Exercise brief: Could you give the entries back exactly as they stand, minus any pictures?

Saved entries:
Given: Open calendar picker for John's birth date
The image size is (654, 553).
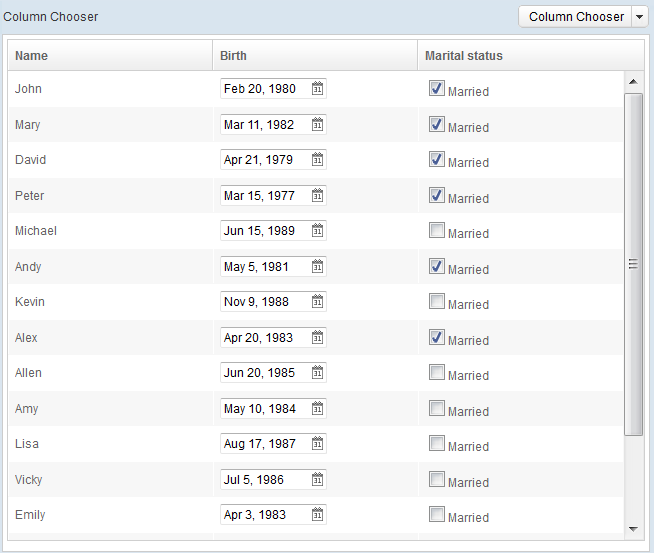Looking at the screenshot, I should (317, 88).
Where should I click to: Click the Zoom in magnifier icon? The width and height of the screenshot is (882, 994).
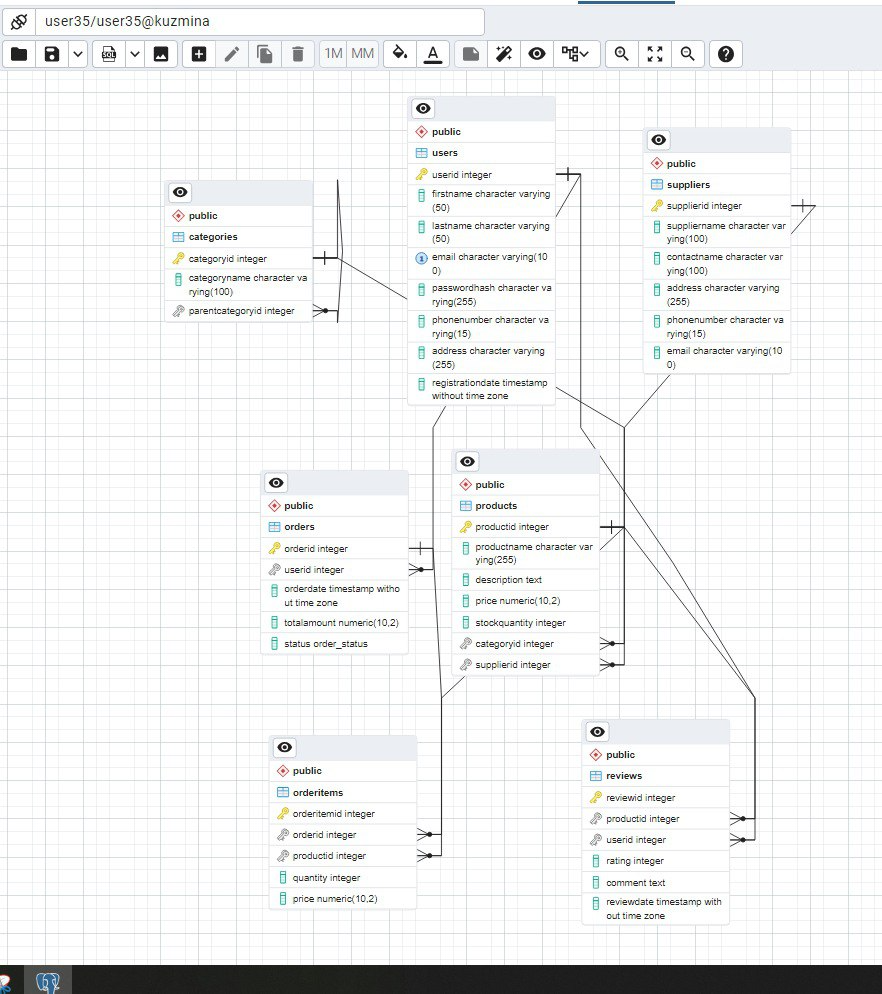622,54
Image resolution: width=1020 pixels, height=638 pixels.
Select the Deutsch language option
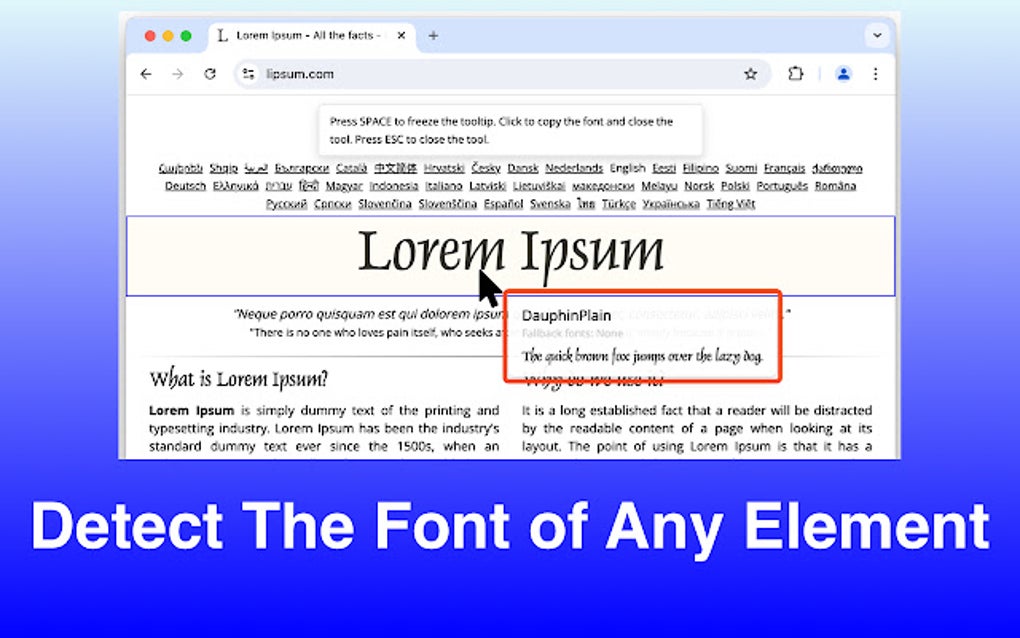184,186
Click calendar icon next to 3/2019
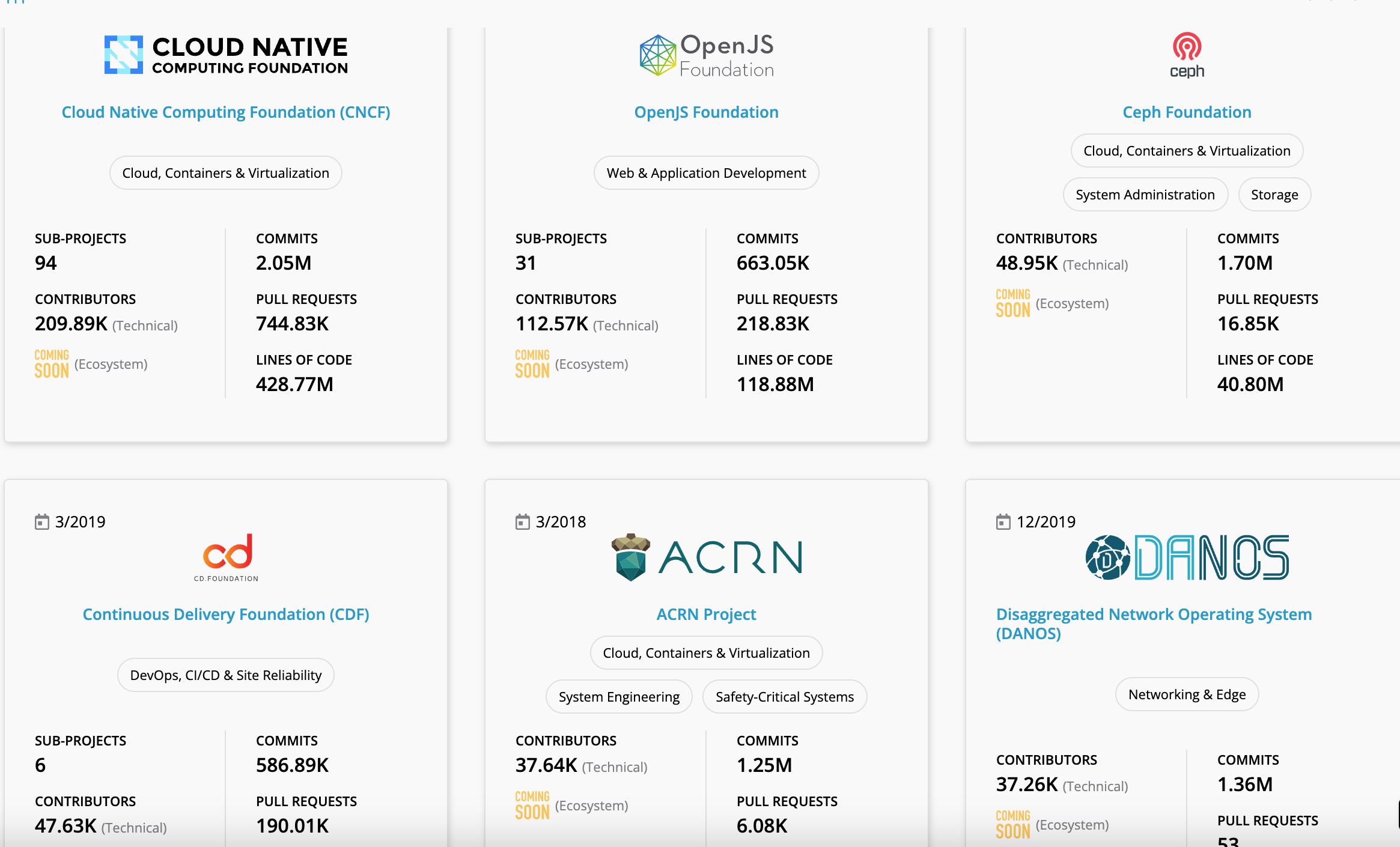 [41, 521]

Response area:
Given: Open calendar picker for John's birth date
The image size is (654, 553).
Looking at the screenshot, I should (317, 88).
Where should I click to: Click the Zoom in magnifier icon? The width and height of the screenshot is (882, 994).
622,54
Image resolution: width=1020 pixels, height=638 pixels.
Select the Deutsch language option
184,186
Click calendar icon next to 3/2019
 [41, 521]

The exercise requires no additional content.